Stored records

━━━━━━━━━━━━━━━━

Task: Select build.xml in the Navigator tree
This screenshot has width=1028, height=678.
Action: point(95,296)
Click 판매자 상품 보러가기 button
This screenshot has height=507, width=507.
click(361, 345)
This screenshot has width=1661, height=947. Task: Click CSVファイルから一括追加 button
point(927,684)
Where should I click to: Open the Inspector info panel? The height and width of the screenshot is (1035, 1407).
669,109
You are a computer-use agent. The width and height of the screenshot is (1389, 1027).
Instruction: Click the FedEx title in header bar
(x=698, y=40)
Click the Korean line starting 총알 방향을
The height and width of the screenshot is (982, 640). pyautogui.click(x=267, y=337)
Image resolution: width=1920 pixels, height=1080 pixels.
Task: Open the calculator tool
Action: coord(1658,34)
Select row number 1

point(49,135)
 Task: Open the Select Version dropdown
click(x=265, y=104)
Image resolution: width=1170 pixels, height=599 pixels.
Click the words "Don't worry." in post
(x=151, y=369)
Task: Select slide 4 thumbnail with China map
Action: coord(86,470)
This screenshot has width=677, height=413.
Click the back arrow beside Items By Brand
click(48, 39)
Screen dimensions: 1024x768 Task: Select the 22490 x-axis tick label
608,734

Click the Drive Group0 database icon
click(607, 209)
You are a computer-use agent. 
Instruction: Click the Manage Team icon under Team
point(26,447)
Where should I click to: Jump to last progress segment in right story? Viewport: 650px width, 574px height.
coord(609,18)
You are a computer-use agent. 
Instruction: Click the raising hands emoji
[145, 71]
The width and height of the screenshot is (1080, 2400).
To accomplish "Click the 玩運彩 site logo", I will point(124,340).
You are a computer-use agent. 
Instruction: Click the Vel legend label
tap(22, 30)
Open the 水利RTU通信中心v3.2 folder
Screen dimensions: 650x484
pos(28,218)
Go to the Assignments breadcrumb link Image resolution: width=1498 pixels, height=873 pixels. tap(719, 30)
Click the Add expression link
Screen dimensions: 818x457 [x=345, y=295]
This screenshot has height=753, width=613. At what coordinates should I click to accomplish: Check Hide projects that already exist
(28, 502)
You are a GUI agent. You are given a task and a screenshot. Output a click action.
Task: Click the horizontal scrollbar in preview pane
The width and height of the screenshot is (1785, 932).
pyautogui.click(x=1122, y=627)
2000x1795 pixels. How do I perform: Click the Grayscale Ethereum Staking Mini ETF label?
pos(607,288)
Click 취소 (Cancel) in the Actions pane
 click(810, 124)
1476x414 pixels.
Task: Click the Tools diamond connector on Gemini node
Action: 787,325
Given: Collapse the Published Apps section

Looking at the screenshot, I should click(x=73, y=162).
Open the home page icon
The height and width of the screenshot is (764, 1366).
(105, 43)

━━━━━━━━━━━━━━━━

**ABOUT THIS TASK:**
The data given above must be transcribed exactly and completely.

**SOLUTION TO THIS EXERCISE:**
Task: Select build.xml in the Navigator tree
This screenshot has width=1028, height=678.
Action: point(95,296)
Click 판매자 상품 보러가기 button
This screenshot has height=507, width=507.
click(361, 345)
This screenshot has width=1661, height=947. Task: Click CSVファイルから一括追加 button
point(927,684)
Where should I click to: Open the Inspector info panel? The height and width of the screenshot is (1035, 1407).
669,109
You are a computer-use agent. The width and height of the screenshot is (1389, 1027).
Instruction: Click the FedEx title in header bar
(x=698, y=40)
Click the Korean line starting 총알 방향을
The height and width of the screenshot is (982, 640). pyautogui.click(x=267, y=337)
Image resolution: width=1920 pixels, height=1080 pixels.
Task: Open the calculator tool
Action: coord(1658,34)
Select row number 1

point(49,135)
 Task: Open the Select Version dropdown
click(x=265, y=104)
Image resolution: width=1170 pixels, height=599 pixels.
Click the words "Don't worry." in post
(x=151, y=369)
Task: Select slide 4 thumbnail with China map
Action: coord(86,470)
This screenshot has width=677, height=413.
Click the back arrow beside Items By Brand
click(48, 39)
Screen dimensions: 1024x768 Task: Select the 22490 x-axis tick label
608,734

Click the Drive Group0 database icon
click(607, 209)
You are a computer-use agent. 
Instruction: Click the Manage Team icon under Team
point(26,447)
Where should I click to: Jump to last progress segment in right story? Viewport: 650px width, 574px height.
coord(609,18)
You are a computer-use agent. 
Instruction: Click the raising hands emoji
[145, 71]
The width and height of the screenshot is (1080, 2400).
To accomplish "Click the 玩運彩 site logo", I will point(124,340).
You are a computer-use agent. 
Instruction: Click the Vel legend label
tap(22, 30)
Open the 水利RTU通信中心v3.2 folder
Screen dimensions: 650x484
pos(28,218)
Go to the Assignments breadcrumb link Image resolution: width=1498 pixels, height=873 pixels. tap(719, 30)
Click the Add expression link
Screen dimensions: 818x457 [x=345, y=295]
This screenshot has height=753, width=613. At what coordinates should I click to accomplish: Check Hide projects that already exist
(28, 502)
You are a GUI agent. You are given a task and a screenshot. Output a click action.
Task: Click the horizontal scrollbar in preview pane
The width and height of the screenshot is (1785, 932).
pyautogui.click(x=1122, y=627)
2000x1795 pixels. How do I perform: Click the Grayscale Ethereum Staking Mini ETF label?
pos(607,288)
Click 취소 (Cancel) in the Actions pane
 click(810, 124)
1476x414 pixels.
Task: Click the Tools diamond connector on Gemini node
Action: 787,325
Given: Collapse the Published Apps section

Looking at the screenshot, I should click(x=73, y=162).
Open the home page icon
The height and width of the screenshot is (764, 1366).
(105, 43)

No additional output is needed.